Так они стояли довольно долго, картинка к забытому мифу, застывшая то ли в глине, то ли в бронзе, и тишина понемногу вернулась, снова пропитав все поры тьмы. Магзуб дышал тяжело, почти загнанно, и молчал; глядя теперь в страшные его глаза, совсем недавно полыхавшие ярым пламенем, Наруз больше не видел в них силы. Под тяжелыми, подкрашенными углем веками они были пусты и безжизненны, и даже в самой глубине зрачков не таилось ни капли смысла — только пустота, только смерть. Ему вдруг показалось, что человек, загнанный им в угол заброшенного двора и пришпиленный к стенке, уже мертв. Еще минута — и он обмякнет у него в руках и перестанет дышать.

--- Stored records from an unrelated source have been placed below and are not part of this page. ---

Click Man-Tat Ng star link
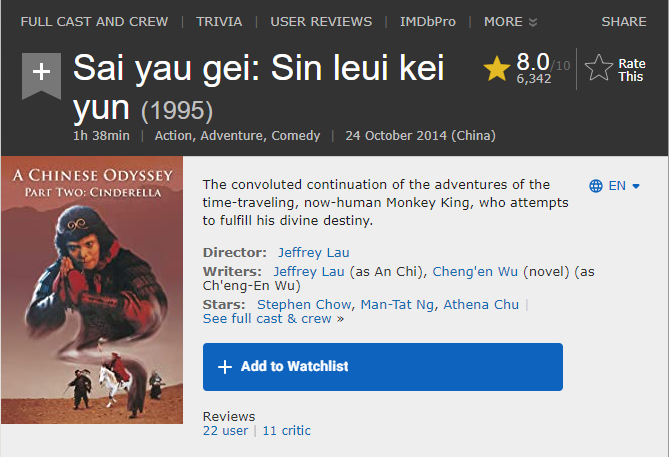Viewport: 669px width, 457px height. (x=397, y=304)
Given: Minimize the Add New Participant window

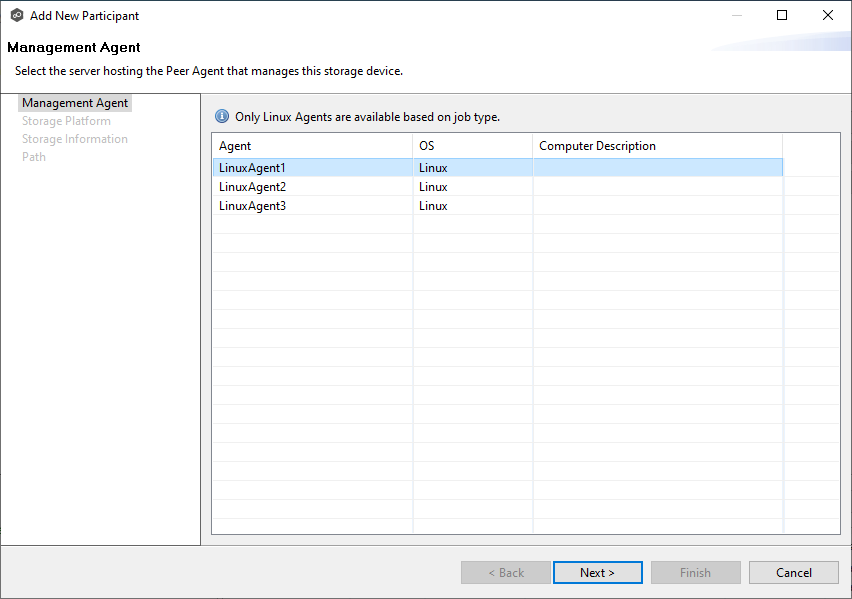Looking at the screenshot, I should coord(736,15).
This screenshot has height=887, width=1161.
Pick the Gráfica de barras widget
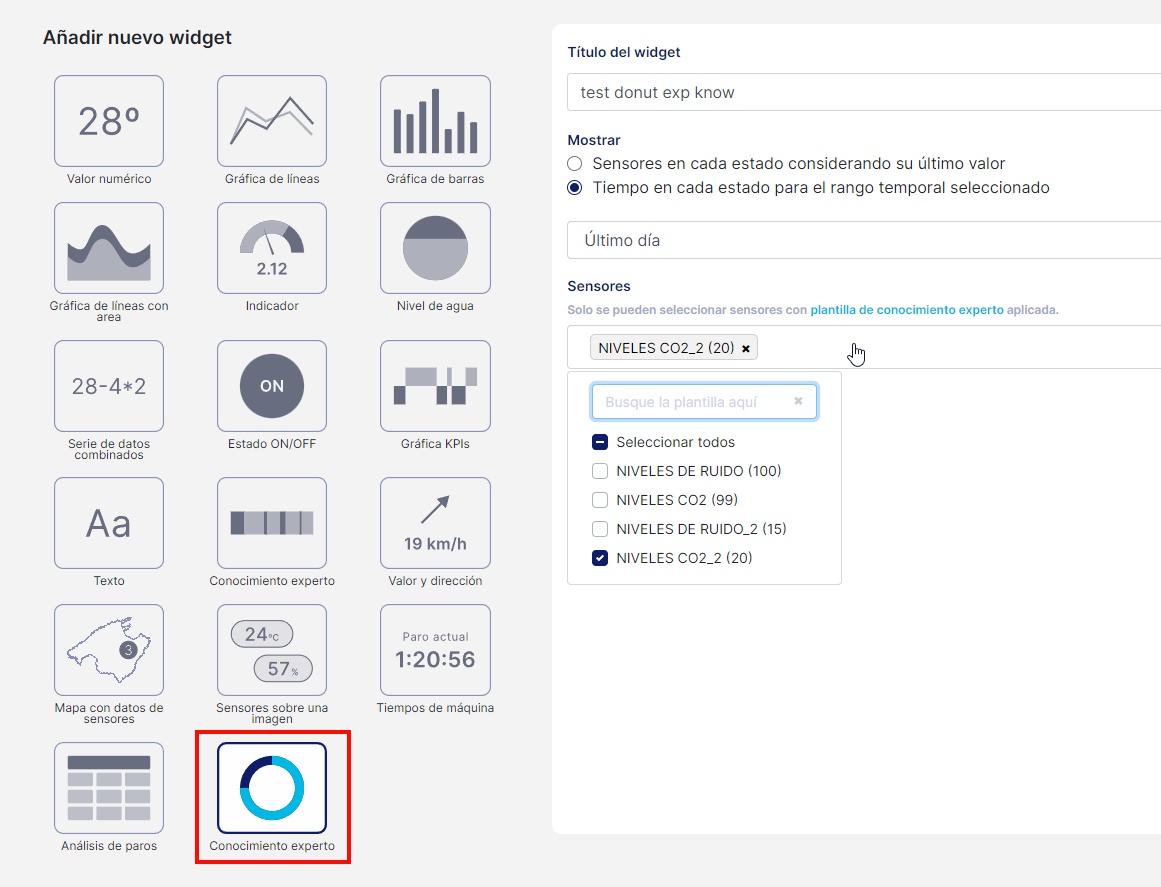coord(435,121)
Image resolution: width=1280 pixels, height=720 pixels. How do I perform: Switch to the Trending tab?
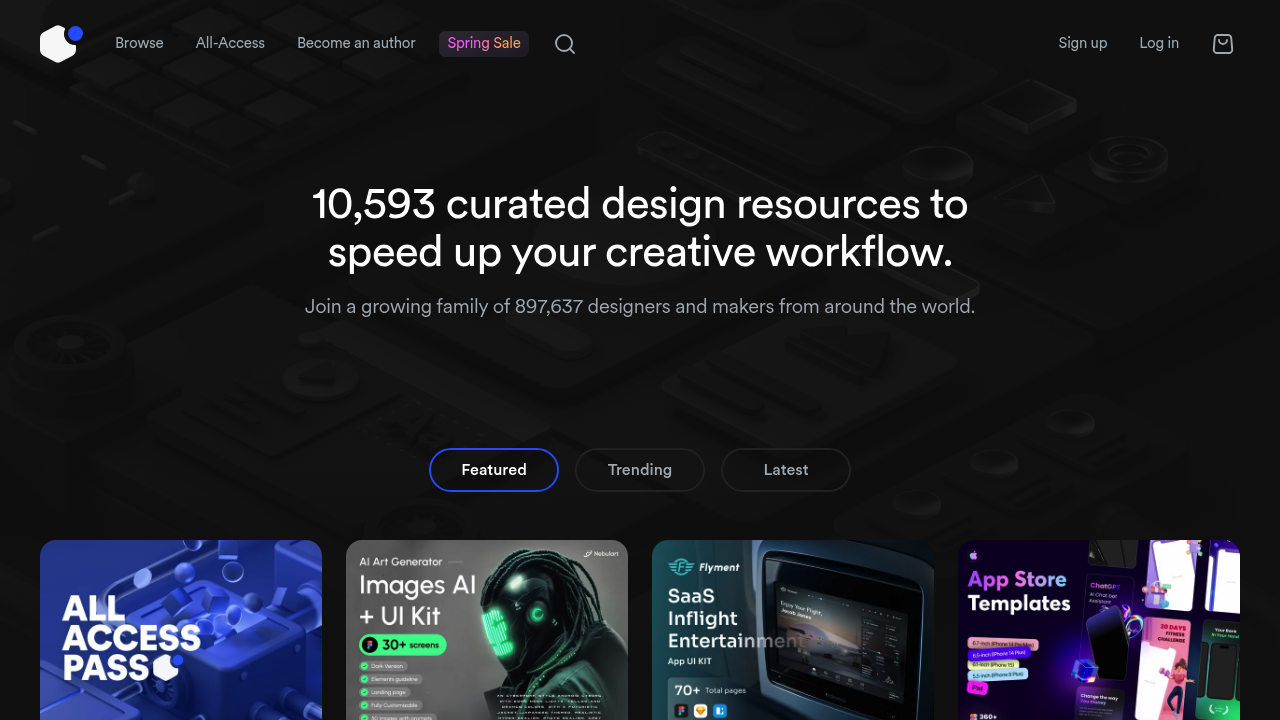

Наруз знал, что, пока Магзуб не «в своем часе», бояться нечего, и знание это захлестнуло душу ему — волна за волной печали, печали сострадательной: ибо он постиг суть дара этого человека, ту волю к вере, от коей спасение — только в безумии. К горлу у него подступил ком, и он отпустил бороду Магзуба и принялся гладить его по голове, по спутанным волосам, приговаривая шепотом, глотая слезы любви и сострадания: «Ах, любимец Пророка! Ах, мудрый мой, хороший мой!» — словно гладил животное, словно Магзуб превратился вдруг в его любимую охотничью собаку. Наруз перебирал его волосы, слегка почесывал за ушами, повторяя одни и те же слова завораживающим низким тоном, каким обычно говорил с любимыми ручными животными. Глаза колдуна медленно обратились, сошлись в фокусе и затуманились, как у обиженного взрослыми ребенка. Тяжкий полустон-полувсхлип вырвался из самой глубины его тела. Он упал на колени, на сухую землю, по-прежнему пригвожденный к дереву, и повис. Наруз тоже наклонился и тоже встал на колени, с ним рядом, продолжая издавать низкие, хриплые, совсем уже нечленораздельные звуки. В том, что он делал, не было и капли притворства. В нем говорило сейчас глубокое уважение, едва ли не любовь к этому человеку, сумевшему отыскать последние истины веры и скрыть их под маской безумия.